Top of Exercise inputs

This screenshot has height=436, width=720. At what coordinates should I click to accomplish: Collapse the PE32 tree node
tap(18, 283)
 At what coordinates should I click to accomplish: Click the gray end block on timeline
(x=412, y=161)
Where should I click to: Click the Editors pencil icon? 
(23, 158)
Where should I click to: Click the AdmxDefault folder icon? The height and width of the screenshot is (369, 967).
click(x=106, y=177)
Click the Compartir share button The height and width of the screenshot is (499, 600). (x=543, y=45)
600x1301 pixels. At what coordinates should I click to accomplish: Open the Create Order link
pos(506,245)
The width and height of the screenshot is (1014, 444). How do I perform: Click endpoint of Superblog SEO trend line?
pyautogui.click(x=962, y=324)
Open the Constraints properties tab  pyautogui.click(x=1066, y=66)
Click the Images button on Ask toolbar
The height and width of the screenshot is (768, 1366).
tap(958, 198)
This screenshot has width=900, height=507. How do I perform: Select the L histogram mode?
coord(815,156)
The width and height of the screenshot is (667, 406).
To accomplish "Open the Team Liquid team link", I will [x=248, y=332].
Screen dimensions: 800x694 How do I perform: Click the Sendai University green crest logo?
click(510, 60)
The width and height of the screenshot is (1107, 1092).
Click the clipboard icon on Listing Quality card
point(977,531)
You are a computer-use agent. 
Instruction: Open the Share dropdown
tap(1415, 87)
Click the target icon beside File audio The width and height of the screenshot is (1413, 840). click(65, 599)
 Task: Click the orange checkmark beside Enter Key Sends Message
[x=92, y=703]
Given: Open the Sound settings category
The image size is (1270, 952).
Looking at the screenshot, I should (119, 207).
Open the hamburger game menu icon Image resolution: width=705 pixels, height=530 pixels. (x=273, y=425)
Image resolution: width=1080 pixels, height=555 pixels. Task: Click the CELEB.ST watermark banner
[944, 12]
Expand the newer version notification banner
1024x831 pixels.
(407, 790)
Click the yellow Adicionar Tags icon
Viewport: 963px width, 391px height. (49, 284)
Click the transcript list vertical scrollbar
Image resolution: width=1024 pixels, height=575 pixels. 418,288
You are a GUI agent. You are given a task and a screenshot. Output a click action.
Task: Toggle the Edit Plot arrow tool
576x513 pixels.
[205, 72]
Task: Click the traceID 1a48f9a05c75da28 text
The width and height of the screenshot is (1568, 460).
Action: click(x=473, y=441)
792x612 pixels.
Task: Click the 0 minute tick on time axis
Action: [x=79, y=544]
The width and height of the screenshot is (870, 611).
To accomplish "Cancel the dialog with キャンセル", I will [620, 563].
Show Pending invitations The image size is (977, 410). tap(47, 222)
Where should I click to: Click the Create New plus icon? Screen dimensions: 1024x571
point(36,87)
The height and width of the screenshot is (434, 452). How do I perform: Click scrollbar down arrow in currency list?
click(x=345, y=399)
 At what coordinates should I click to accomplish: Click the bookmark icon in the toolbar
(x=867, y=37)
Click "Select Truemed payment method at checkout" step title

Bottom of Exercise inputs

**Prompt:**
Filter the records down to the lines containing the word "button", and copy those.

**Result of the exercise:**
Click the Compartir share button The height and width of the screenshot is (499, 600). (x=543, y=45)
Click the Images button on Ask toolbar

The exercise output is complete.